** Material provided follows **

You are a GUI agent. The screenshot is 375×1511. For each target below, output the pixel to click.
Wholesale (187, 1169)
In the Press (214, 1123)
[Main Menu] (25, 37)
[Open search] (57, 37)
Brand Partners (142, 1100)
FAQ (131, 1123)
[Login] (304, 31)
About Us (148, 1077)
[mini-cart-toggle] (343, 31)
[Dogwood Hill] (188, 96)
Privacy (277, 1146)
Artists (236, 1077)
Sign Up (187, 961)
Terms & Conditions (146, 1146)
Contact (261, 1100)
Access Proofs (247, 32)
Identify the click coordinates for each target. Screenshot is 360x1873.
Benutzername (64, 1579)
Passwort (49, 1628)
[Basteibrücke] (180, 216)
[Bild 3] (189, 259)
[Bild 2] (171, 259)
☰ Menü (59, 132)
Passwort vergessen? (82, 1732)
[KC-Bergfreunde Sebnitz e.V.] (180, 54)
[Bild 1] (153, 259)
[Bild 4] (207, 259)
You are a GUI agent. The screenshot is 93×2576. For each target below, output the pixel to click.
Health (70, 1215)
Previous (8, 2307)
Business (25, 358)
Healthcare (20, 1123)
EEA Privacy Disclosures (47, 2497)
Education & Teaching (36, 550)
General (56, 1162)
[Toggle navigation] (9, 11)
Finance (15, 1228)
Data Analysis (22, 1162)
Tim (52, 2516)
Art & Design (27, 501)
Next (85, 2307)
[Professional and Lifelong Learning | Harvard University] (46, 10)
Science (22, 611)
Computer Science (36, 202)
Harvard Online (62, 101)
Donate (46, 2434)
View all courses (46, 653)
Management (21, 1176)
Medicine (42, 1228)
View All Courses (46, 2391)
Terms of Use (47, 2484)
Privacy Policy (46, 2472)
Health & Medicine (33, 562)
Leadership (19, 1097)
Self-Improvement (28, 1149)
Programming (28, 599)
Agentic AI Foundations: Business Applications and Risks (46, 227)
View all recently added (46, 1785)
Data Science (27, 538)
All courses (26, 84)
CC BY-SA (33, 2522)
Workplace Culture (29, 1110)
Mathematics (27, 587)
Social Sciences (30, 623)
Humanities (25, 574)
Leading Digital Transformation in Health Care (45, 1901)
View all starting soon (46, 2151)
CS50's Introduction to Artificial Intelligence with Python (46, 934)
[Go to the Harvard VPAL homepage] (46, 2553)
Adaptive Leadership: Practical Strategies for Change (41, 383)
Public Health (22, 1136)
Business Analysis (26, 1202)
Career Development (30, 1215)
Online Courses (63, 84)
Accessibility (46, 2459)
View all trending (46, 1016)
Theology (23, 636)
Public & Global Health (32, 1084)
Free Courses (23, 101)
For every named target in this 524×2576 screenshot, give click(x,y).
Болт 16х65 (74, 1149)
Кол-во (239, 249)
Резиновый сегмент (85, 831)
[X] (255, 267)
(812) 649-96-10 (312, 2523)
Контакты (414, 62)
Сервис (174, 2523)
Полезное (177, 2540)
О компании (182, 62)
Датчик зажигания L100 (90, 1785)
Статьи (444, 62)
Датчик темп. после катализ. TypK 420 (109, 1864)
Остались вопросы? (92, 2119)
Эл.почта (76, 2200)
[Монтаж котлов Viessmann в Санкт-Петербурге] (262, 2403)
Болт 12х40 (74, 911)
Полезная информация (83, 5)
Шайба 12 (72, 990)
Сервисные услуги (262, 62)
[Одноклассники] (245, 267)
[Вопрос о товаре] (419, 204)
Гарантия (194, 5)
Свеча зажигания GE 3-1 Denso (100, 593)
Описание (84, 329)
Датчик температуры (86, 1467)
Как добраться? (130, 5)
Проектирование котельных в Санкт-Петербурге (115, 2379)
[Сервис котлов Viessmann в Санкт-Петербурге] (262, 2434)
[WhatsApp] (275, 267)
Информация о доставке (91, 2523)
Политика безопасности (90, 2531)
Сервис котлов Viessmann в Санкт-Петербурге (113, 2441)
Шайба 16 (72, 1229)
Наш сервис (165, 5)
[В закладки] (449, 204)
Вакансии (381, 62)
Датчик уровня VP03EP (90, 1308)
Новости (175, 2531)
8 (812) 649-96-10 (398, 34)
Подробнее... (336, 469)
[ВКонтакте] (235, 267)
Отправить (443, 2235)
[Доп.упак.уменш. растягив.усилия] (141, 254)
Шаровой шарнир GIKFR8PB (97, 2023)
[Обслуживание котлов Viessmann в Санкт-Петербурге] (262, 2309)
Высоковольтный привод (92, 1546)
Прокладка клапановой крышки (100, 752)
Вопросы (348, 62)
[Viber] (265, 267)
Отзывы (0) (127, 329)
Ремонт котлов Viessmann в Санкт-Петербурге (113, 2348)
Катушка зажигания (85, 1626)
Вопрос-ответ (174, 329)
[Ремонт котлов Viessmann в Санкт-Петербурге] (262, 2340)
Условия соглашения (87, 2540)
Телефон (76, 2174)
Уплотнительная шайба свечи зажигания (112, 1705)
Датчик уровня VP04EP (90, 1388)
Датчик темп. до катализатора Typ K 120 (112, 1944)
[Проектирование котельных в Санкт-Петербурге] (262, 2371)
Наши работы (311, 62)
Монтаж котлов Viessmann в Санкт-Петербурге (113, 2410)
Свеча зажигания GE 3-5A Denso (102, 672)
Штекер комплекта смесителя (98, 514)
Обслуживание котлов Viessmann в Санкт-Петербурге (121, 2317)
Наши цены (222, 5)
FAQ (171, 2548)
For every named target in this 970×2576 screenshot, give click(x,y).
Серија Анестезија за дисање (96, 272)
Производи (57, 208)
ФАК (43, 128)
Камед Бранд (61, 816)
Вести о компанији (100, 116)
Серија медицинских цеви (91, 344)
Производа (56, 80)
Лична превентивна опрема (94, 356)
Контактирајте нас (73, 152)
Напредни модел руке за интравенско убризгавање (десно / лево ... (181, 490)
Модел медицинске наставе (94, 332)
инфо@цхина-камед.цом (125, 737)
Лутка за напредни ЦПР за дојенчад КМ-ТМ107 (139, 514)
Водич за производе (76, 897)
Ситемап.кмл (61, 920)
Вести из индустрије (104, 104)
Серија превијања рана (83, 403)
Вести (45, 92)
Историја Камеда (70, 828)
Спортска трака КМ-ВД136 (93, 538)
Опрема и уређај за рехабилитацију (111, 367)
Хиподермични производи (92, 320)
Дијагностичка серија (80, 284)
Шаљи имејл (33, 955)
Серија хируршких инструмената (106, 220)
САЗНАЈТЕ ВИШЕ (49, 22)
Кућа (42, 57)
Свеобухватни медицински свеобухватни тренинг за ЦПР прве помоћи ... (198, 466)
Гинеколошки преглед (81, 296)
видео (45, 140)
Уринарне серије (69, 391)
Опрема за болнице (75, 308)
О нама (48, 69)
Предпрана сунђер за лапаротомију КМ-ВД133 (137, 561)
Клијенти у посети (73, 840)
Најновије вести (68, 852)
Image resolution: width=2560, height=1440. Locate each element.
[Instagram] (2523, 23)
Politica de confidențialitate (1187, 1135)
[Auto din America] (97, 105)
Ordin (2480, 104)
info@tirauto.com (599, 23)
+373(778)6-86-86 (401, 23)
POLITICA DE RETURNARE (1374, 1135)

** End of Material provided **

[How to complete this task]
Your reply is to repeat, unchanged, the lines above running from the one with "Wholesale (187, 1169)" up to and including the one with "EEA Privacy Disclosures (47, 2497)".

[Expected answer]
Wholesale (187, 1169)
In the Press (214, 1123)
[Main Menu] (25, 37)
[Open search] (57, 37)
Brand Partners (142, 1100)
FAQ (131, 1123)
[Login] (304, 31)
About Us (148, 1077)
[mini-cart-toggle] (343, 31)
[Dogwood Hill] (188, 96)
Privacy (277, 1146)
Artists (236, 1077)
Sign Up (187, 961)
Terms & Conditions (146, 1146)
Contact (261, 1100)
Access Proofs (247, 32)
Identify the click coordinates for each target. Screenshot is 360x1873.
Benutzername (64, 1579)
Passwort (49, 1628)
[Basteibrücke] (180, 216)
[Bild 3] (189, 259)
[Bild 2] (171, 259)
☰ Menü (59, 132)
Passwort vergessen? (82, 1732)
[KC-Bergfreunde Sebnitz e.V.] (180, 54)
[Bild 1] (153, 259)
[Bild 4] (207, 259)
You are a GUI agent. The screenshot is 93×2576. For each target below, output the pixel to click.
Health (70, 1215)
Previous (8, 2307)
Business (25, 358)
Healthcare (20, 1123)
EEA Privacy Disclosures (47, 2497)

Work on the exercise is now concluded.